Existing tool-use benchmarks focus on single-step tool selection or parameter extraction, failing to assess the multi-step planning capabilities essential for ML agents. Method: We introduce the first tool-augmented planning benchmark specifically designed for machine learning tasks, comprising 61 domain-specific tools and 15 Kaggle tabular data challenges, with in-memory object management to support state-aware workflow execution. Our approach innovatively integrates structured feedback-driven shaping rewards and explicit subtask decomposition to overcome ReAct’s limitations in complex ML pipelines. Technically, it unifies LLM-guided tree search planning, tool-call generation, memory management, and stepwise reward modeling. Contribution/Results: Evaluated on GPT-4o, our method achieves a 16.52-percentage-point improvement in median task success rate over ReAct, significantly enhancing end-to-end real-world ML task solving by autonomous agents.

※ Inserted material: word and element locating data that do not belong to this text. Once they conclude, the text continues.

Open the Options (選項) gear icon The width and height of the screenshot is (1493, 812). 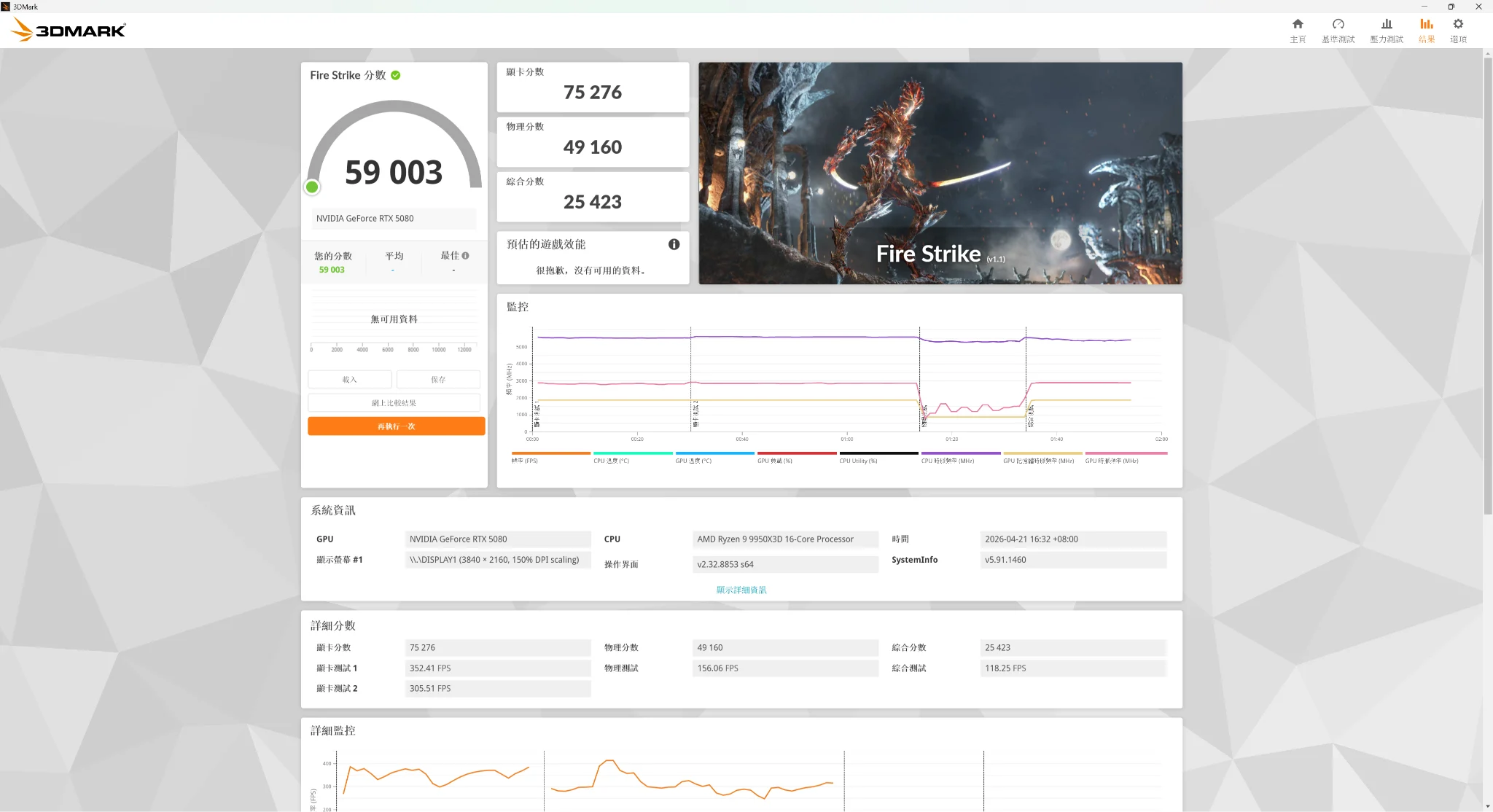(x=1458, y=30)

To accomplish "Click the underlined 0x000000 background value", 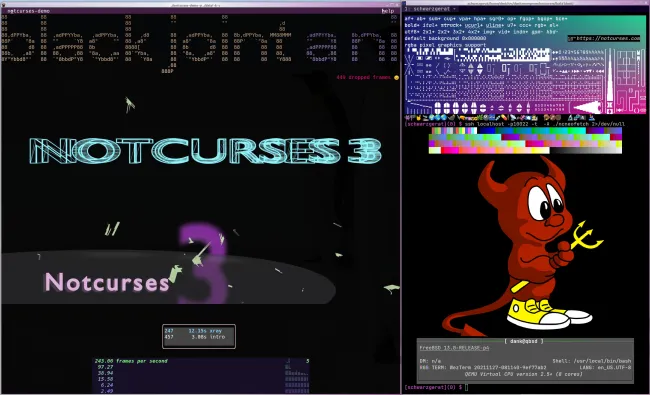I will [473, 38].
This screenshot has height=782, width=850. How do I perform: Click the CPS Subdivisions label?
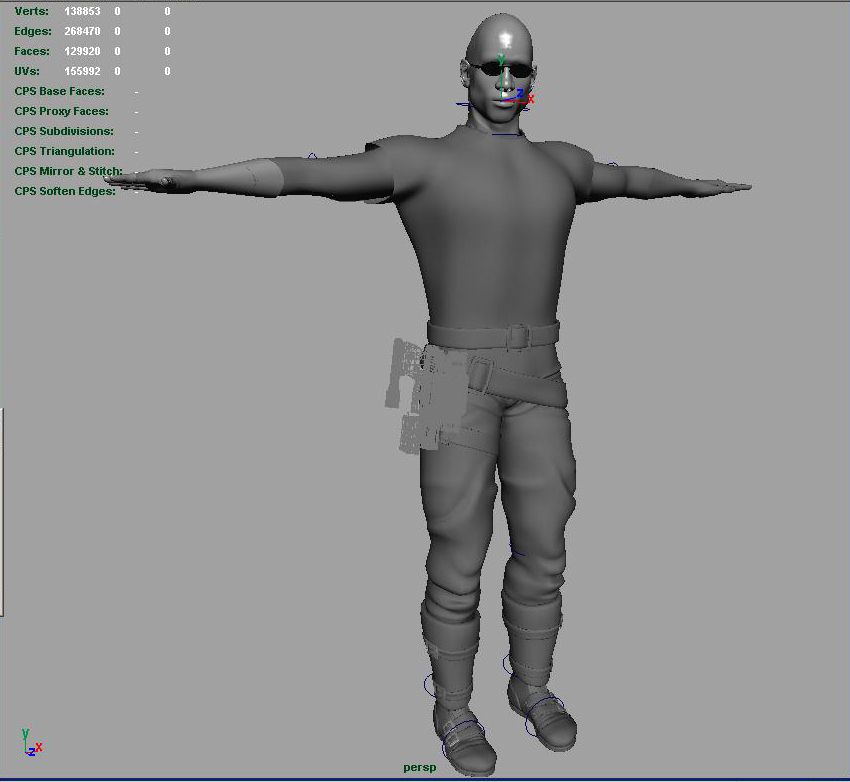[64, 131]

The development of autonomous machine learning (ML) agents capable of end-to-end data science workflows represents a significant frontier in artificial intelligence. These agents must orchestrate complex sequences of data analysis, feature engineering, model selection, and hyperparameter optimization, tasks that require sophisticated planning and iteration. While recent work on building ML agents has explored using large language models (LLMs) for direct code generation, tool-augmented approaches offer greater modularity and reliability. However, existing tool-use benchmarks focus primarily on task-specific tool selection or argument extraction for tool invocation, failing to evaluate the sophisticated planning capabilities required for ML Agents. In this work, we introduce a comprehensive benchmark for evaluating tool-augmented ML agents using a curated set of 61 specialized tools and 15 tabular ML challenges from Kaggle. Our benchmark goes beyond traditional tool-use evaluation by incorporating an in-memory named object management, allowing agents to flexibly name, save, and retrieve intermediate results throughout the workflows. We demonstrate that standard ReAct-style approaches struggle to generate valid tool sequences for complex ML pipelines, and that tree search methods with LLM-based evaluation underperform due to inconsistent state scoring. To address these limitations, we propose two simple approaches: 1) using shaped deterministic rewards with structured textual feedback, and 2) decomposing the original problem into a sequence of sub-tasks, which significantly improves trajectory validity and task performance. Using GPT-4o, our approach improves over ReAct by 16.52 percentile positions, taking the median across all Kaggle challenges. We believe our work provides a foundation for developing more capable tool-augmented planning ML agents.